Expected value or average value with underdogs In this example the underdog is +1000 moneyline.

If I make a $10 bet on an underdog I think has a 10% chance of winning and the underdog wins I get $100. If the dog loses I get $0.

That  is a 10 % chance to win $100 or a 90% to lose and get $0

The expected value of this bet is (10%x$100)+(90%x$0)=$10.          

(the % to win is a key variable) 

Now if I gave the same underdog a 50% chance to win the expected value looks like this.


That  is a 50% chance to win $100 or a 50% to lose and get $0

If you think that dog has a 50% chance to win, your $10 has an expected value of $50.
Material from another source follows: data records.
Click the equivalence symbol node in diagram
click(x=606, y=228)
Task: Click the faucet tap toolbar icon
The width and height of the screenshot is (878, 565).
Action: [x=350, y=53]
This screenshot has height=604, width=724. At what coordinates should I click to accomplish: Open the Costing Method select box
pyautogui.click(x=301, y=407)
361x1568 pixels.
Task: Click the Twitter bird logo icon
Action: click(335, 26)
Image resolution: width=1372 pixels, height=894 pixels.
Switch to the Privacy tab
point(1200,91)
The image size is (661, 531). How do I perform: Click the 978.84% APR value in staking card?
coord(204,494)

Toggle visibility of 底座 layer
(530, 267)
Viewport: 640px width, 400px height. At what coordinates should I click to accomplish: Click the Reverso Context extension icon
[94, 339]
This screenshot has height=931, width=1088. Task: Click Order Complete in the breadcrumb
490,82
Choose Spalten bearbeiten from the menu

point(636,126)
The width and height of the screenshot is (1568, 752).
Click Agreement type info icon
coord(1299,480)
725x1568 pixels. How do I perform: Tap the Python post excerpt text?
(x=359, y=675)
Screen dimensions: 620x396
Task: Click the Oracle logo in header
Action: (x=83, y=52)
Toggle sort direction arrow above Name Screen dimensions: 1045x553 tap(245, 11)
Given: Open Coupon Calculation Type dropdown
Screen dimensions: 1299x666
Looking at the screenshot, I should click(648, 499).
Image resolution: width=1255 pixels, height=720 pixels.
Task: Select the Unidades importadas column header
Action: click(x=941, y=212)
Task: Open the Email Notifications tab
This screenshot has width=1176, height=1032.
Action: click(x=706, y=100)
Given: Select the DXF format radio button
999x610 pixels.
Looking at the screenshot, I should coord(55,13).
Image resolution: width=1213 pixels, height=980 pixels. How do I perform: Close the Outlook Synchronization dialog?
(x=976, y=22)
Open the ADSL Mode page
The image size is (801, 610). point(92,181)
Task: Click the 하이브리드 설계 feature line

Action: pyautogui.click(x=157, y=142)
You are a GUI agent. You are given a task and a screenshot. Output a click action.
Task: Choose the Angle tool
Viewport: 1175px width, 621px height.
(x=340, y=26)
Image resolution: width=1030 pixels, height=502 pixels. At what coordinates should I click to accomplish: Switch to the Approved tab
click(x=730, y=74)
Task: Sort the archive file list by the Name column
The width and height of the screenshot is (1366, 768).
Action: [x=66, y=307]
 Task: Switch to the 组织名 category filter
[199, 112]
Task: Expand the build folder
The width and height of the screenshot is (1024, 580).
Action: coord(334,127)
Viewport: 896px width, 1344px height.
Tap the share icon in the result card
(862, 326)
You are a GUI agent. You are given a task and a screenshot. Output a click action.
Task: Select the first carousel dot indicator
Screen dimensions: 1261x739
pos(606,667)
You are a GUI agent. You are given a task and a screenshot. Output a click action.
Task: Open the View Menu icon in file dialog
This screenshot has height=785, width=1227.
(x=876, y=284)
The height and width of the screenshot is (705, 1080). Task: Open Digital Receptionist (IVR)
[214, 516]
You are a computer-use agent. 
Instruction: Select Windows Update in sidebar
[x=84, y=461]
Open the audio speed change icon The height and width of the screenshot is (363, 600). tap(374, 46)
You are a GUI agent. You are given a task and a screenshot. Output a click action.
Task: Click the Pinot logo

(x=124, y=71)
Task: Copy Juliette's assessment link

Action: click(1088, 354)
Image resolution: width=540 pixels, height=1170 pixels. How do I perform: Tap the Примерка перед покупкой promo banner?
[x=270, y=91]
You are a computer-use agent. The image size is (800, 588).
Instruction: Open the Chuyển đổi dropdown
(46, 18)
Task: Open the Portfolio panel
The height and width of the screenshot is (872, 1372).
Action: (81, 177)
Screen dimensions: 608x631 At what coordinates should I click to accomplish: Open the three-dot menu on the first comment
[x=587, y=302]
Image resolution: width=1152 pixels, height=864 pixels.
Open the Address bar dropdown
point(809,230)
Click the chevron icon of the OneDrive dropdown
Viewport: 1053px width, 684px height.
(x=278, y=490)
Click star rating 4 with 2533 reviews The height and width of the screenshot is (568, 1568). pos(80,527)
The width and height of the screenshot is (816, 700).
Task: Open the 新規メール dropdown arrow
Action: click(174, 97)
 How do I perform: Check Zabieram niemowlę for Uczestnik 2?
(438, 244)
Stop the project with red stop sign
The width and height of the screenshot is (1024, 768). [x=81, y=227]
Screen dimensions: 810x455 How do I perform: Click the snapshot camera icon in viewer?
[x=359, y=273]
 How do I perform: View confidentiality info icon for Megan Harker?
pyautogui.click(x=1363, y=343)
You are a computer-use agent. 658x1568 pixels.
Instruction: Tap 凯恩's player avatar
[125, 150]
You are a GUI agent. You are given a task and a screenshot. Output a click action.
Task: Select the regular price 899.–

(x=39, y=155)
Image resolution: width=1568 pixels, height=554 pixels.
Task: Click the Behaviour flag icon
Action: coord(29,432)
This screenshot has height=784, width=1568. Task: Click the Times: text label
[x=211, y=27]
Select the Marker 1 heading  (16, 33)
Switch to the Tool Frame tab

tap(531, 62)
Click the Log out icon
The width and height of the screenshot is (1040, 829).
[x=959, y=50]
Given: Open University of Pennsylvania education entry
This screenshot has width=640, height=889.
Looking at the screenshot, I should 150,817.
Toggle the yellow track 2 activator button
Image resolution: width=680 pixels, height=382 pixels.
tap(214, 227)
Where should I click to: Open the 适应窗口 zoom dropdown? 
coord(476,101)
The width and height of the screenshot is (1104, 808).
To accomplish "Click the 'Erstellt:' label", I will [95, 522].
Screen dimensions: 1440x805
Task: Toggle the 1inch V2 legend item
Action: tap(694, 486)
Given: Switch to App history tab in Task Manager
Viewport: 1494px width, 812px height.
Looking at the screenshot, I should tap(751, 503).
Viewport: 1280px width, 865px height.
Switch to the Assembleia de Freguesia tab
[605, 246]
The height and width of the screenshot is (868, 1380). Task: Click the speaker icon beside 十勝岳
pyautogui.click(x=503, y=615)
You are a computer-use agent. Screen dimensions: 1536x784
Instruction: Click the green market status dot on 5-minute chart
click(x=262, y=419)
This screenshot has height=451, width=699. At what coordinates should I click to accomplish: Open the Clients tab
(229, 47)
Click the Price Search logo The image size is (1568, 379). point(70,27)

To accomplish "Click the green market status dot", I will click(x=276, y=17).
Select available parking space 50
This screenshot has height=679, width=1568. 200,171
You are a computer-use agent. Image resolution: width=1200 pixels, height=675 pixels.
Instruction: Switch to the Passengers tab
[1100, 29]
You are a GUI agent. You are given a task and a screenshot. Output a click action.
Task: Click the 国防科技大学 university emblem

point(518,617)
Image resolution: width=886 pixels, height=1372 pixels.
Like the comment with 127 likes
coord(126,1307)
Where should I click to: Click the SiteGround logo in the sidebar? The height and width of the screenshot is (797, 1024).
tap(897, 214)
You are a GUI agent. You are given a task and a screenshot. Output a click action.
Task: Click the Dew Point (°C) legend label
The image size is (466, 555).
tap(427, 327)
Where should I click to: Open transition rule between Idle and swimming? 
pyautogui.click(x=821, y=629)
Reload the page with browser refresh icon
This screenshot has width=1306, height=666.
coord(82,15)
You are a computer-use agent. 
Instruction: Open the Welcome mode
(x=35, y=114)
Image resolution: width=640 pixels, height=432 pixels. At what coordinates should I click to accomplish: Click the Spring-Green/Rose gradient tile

This formula helps you think of a long term strategy when making bets.

Quantifying helps to make betting underdogs easier.

When I quantify a sports bet I pretend that this underdog will play the same game or fight  1,000 times. Even when the dog loses I can walk away knowing that the expected value was positive.

For instance If I put 1000 $10 bets (1000X$10=$10,000) at a +1000 moneyline ,

And I determined they had a 50% chance to win, (Which is saying win 500 out of 1000).

Making $100 each time. Win 500 bets paying $100 each is $50,000. (500x$100)=$50,000.

This is a great way to figure out the right price of an underdog whose true value is uncertain. Ideally you are looking for an underdog where you see something in bet  that gives them just as much chance to win as to lose.